由图2可知，当质量浓度达到 0.04 mg/mL 时，两者抗氧化性接近；之后绞股蓝抗氧化性会超过VC。绞股蓝提取液和VC均具有清除羟自由基的能力，且清除率与质量浓度呈正相关。从图2看出，随着绞股蓝提取物质量浓度的增加，对羟自由基的清除作用不断上升，达最高清除率85%后不再变化。但总体来看，绞股蓝最佳清除率略低于VC。

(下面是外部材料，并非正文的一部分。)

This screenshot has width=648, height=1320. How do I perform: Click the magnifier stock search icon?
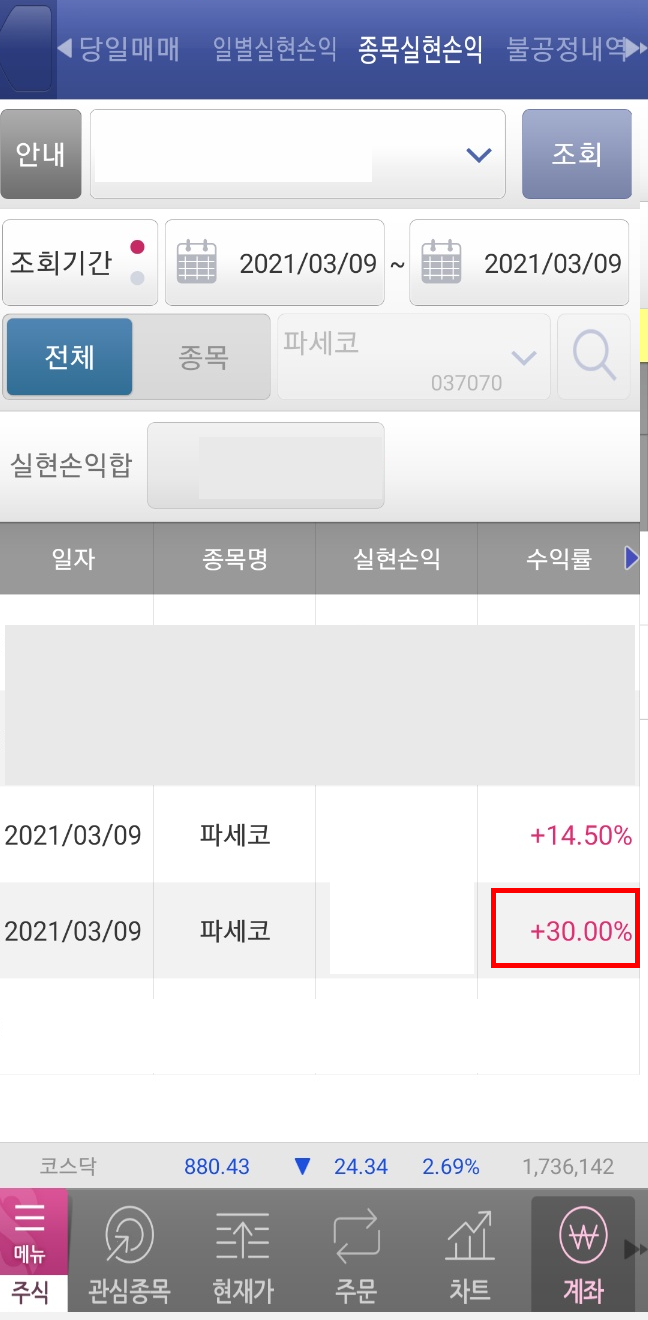click(594, 356)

结果表明，绞股蓝提取物具有一定的抗氧化作用，但抗氧化效果一般。

2.3.2 DPPH自由基清除能力测定

由于DPPH自由基有单电子，在 520 nm 处有一强吸收，醇溶液呈紫色，被广泛用于抗氧化能力的测定。为探究绞股蓝提取物的抗氧化功效，测量样品清除DPPH自由基的能力来预估绞股蓝提取物的抗氧化能力，最终得到绞股蓝提取物浓度对DPPH自由基清除率的变化图，如图3所示。

图3 绞股蓝提取物对DPPH的清除率

由图3知，随着加入不同质量浓度的提取物，对DPPH自由基的清除率呈上升趋势，可见绞股蓝提取物对DPPH自由基有消除能力，有一定地抗氧化效果，其在质量浓度达到 0.018 mg/mL 左右时绞股蓝提取物对DPPH的清除率到达最大89.64%。

2.4 体外美白评价

2.4.1 酪氨酸酶酶活力测定曲线

酪氨酸酶活力越高，代表形成黑色素的速率快，因此酪氨酸酶活力的测定在美白评价中是非常有意义的。为了探讨L-多巴与酪氨酸酶在单变量时间内相互作用的影响，设置在不同时间下的吸光度变化测定酶活性，得到时间对酶活性的影响曲线，如图4所示。

图4 酪氨酸酶活力随时间变化曲线图

从图4中看出，100 U/mL 的酪氨酸酶活力随着时间呈增长趋势，特别在前 15 min 内，酶活力与时间呈正比增长。由图4可知，30 min 后酪氨酸酶活力的增长趋势基本趋于平缓，故本实验选择在 30 min 作为反应时间，用于测定各个体系的吸光度值A。

2.4.2 绞股蓝提取物对络氨酸酶活力的影响

为探究绞股蓝提取物的美白效果，通过控制单因素变量法，测定了不同质量浓度下绞股蓝提取物和烟酰胺对酪氨酸酶活力的抑制率，从静置相同时间下的实验组和空白组的吸光度计算出抑制率，得出绞股蓝提取物和烟酰胺对络氨酸酶抑制率的对比图，如图5所示。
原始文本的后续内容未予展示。